Case law updates
Macron scale of compensation due for unfair dismissal: The application of the so-called Macron scale that provides for caps and floors of compensation due in the event of unfair dismissal set forth by Article L. 1235-3 of the French Labour Code was set aside by the Paris Court of Appeal in a decision rendered on 16 March 2021 (Court of Appeal of Paris, 16 March 2021, n° 19/08721). The Judges considered in the present case that the Macron scale did not ensure “a relevant and appropriate compensation of the loss suffered by the employee”. The Paris Court of Appeal followed in the footsteps of several other courts of first instance which, while admitting the conformity in abstracto of the Macron scale with Convention n° 158 of the International Labour Organization (ILO) have arrogated to themselves the right to set it aside should it not allow in concreto for adequate compensation of the loss suffered by the employee in case of unfair dismissal. The position of the French Supreme Court on this new rebellion of the courts of first instance against the Macron scale is awaited with interest, as it had concluded in the context of a specific opinion procedure1 that the Macron scale was in conformity with the Convention n° 158 of the ILO (Cass. soc., AP. 17 July 2019 n° 15013).
“Forfait jours” mechanism2: The French Supreme Court recently reiterated that failure of the employer company to comply with its legal and conventional obligations in relation to the “forfait-jours” mechanism, the individual “forfait-jours” agreement is unenforceable, the employee being free to make overtime claims (Cass. soc., 17 February 2021, n° 19-15.215).

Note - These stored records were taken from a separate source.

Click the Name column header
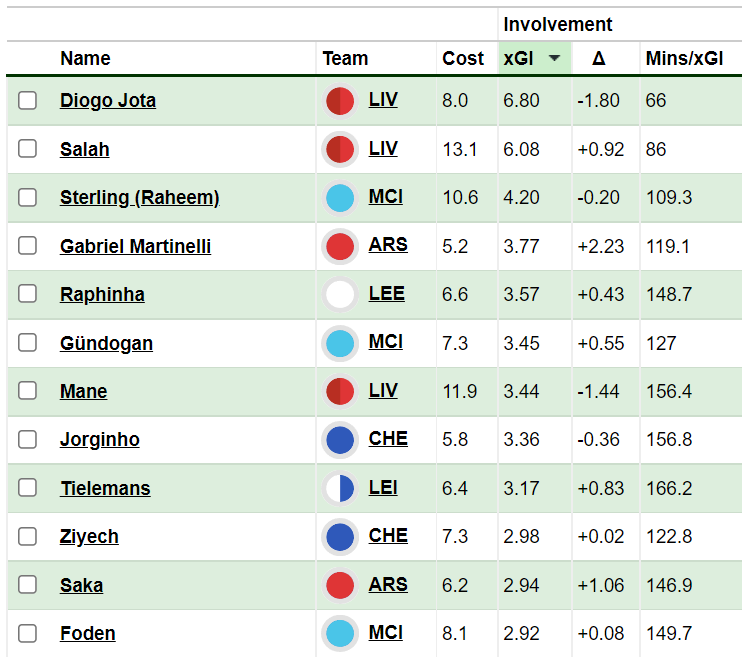Screen dimensions: 742x657 [x=85, y=58]
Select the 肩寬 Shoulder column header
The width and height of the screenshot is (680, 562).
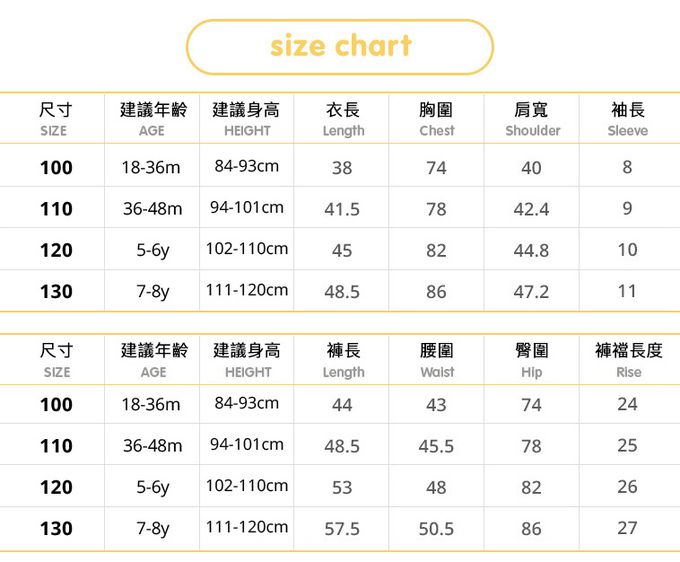click(x=532, y=118)
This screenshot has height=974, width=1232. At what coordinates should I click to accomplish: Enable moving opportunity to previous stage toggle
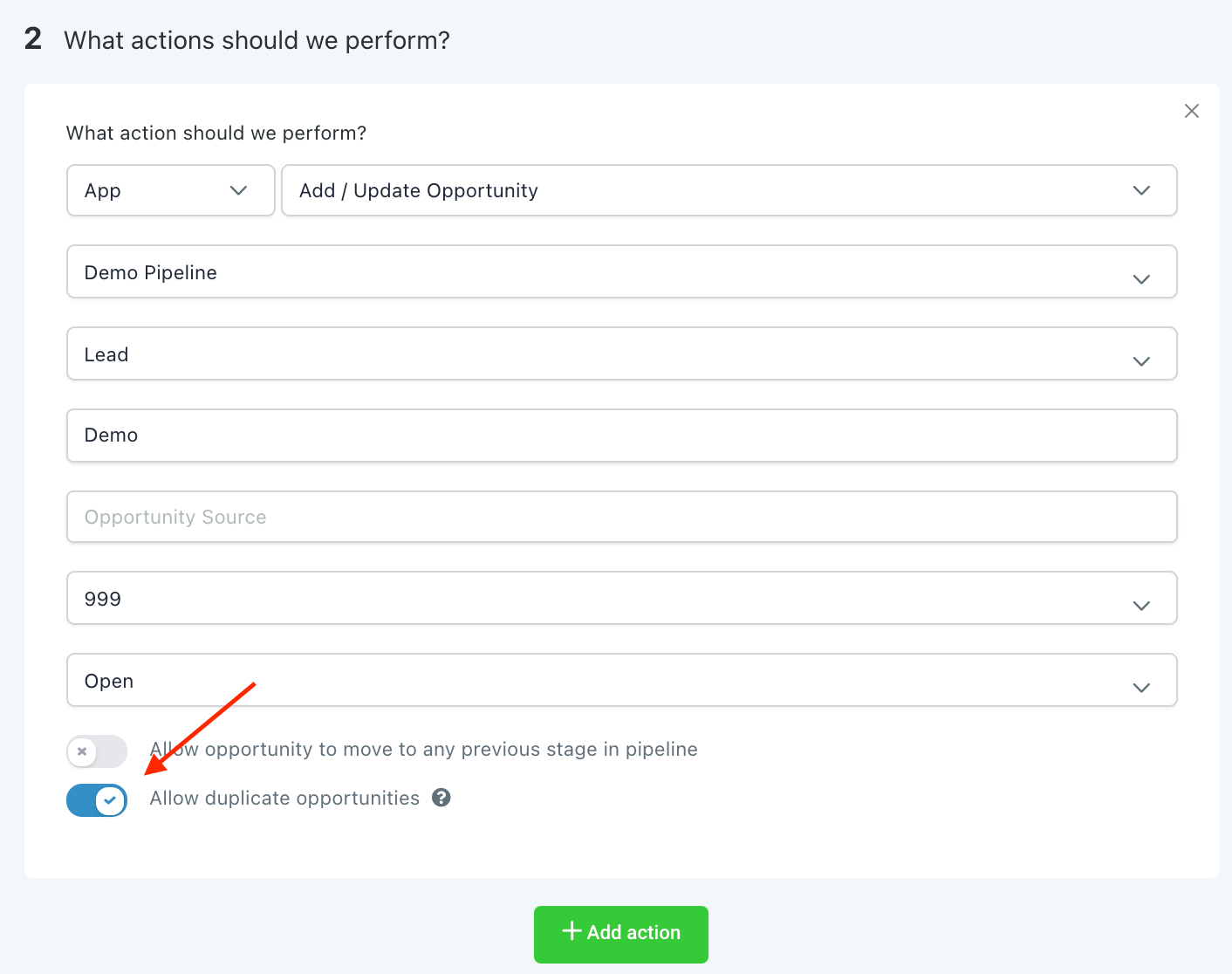(97, 751)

Keeping in mind that on their side, the employer company could request the reimbursement of the additional rest days the employee had benefited from in counterpart of the “forfait-jours” mechanism (Cass. soc., 6 January 2021, n° 17-28.234). In the present case, the employer company was unable to demonstrate that it had organized between 2005 and 2009 the annual meeting provided for by the collective agreement that implemented the “forfait-jours” mechanism to discuss the workload, the organization of work within the company, the relationship between the employee's professional activity, their personal life and their compensation.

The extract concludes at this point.